Shulou(Shulou.com)06/01 Report--

In this issue, the editor will bring you two security issues about the Unix network. The article is rich in content and analyzed and described from a professional point of view. I hope you can get something after reading this article.

Security issues for shutdown users.

In recent years, many articles have introduced one of the so-called most secure Unix shutdown users. The main idea is to add the / etc/shutdown command or the / etc/haltsys command to replace the / bin/sh command directly at the end of the shutdown user line in the / etc/passwd file or / bin/sh file. In this way, even if someone knows the password of the shutdown user (or does not set the password of the shutdown user), he cannot enter the Unix system through the shutdown user, and the shutdown user is strictly defined as a super user with and only related to the computer function. This shutdown user has been recognized as the "safest shutdown user".

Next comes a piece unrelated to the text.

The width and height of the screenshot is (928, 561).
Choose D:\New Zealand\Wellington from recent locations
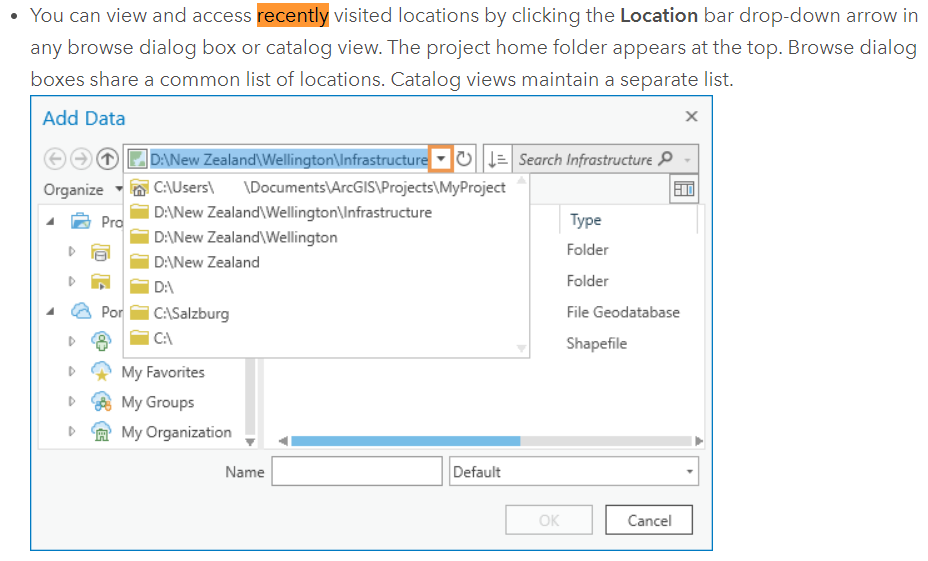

Compared with other shutdown methods, the security of this user is improved, especially in the stand-alone state, its security is reliable. However, it is a pity that the shutdown user also has some security risks in the Unix network. This is mainly caused by the use of the shutdown user, first of all, because almost all the users in the network need to shut down the user, so the shutdown user often does not set a password or many people hold the password at the same time; on the other hand, if we want to shut down the Unix system, we must make the shutdown user have the authority of super user. In this way, although it is impossible to illegally invade the Unix system by means of Dell key interruption or su commands, it is possible to invade the Unix system by shutting down the user or even enter the sh state of the superuser root by using some network remote commands.

1. Ask questions

Suppose that computer A has a shutdown user name shutdown, and its settings and permissions control are set according to the "safest shutdown user" method, because system administrators, software administrators, and general operators all use this user, so the password is not set. Let the IP address of computer A be 129.15.21.77.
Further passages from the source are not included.